Re: [RFCv3 0/8] TurboSched: A scheduler for sustaining Turbo Frequencies for longer durations

From: Patrick Bellasi
Date: Fri Jun 28 2019 - 09:14:36 EST


On 25-Jun 10:07, Parth Shah wrote:

[...]

> Implementation
> ==============
>
> These patches uses UCLAMP mechanism[2] used to clamp utilization from the
> userspace, which can be used to classify the jitter tasks. The task wakeup
> logic uses this information to pack such tasks onto cores which are already
> running busy with CPU intensive tasks. The task packing is done at
> `select_task_rq_fair` only so that in case of wrong decision load balancer
> may pull the classified jitter tasks for maximizing performance.
>
> Any tasks clamped with cpu.util.max=1 (with sched_setattr syscall) are
> classified as jitter tasks.

I don't like this approach, it's overloading the meaning of clamps and
it also brings in un-wanted side effects, like running jitter tasks at
the minimum OPP.

Do you have any expected minimum frequency for those jitter tasks ?
I expect those to be relatively small tasks but still perhaps it makes
sense to run them on higher then minimal OPP.

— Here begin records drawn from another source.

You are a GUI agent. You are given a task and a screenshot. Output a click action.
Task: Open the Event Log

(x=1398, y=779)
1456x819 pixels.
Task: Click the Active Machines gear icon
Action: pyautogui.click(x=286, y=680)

Why not just adding a new dedicated per-task scheduling attribute,
e.g. SCHED_FLAG_LATENCY_TOLERANT, and manage it via
sched_{set,get}attr() ?

I guess such a concept could work well on defining a generic
spread-vs-pack wakeup policy which is something Android also could
benefit from.

However, what we will still be missing is a proper cgroups support.
Not always is possible and/or convenient to explicitly set per-task
attributes. But at the same time, AFAIK using cgroups to define
task properties which do not represent a "resource repartition" is
something very difficult to get accepted mainline.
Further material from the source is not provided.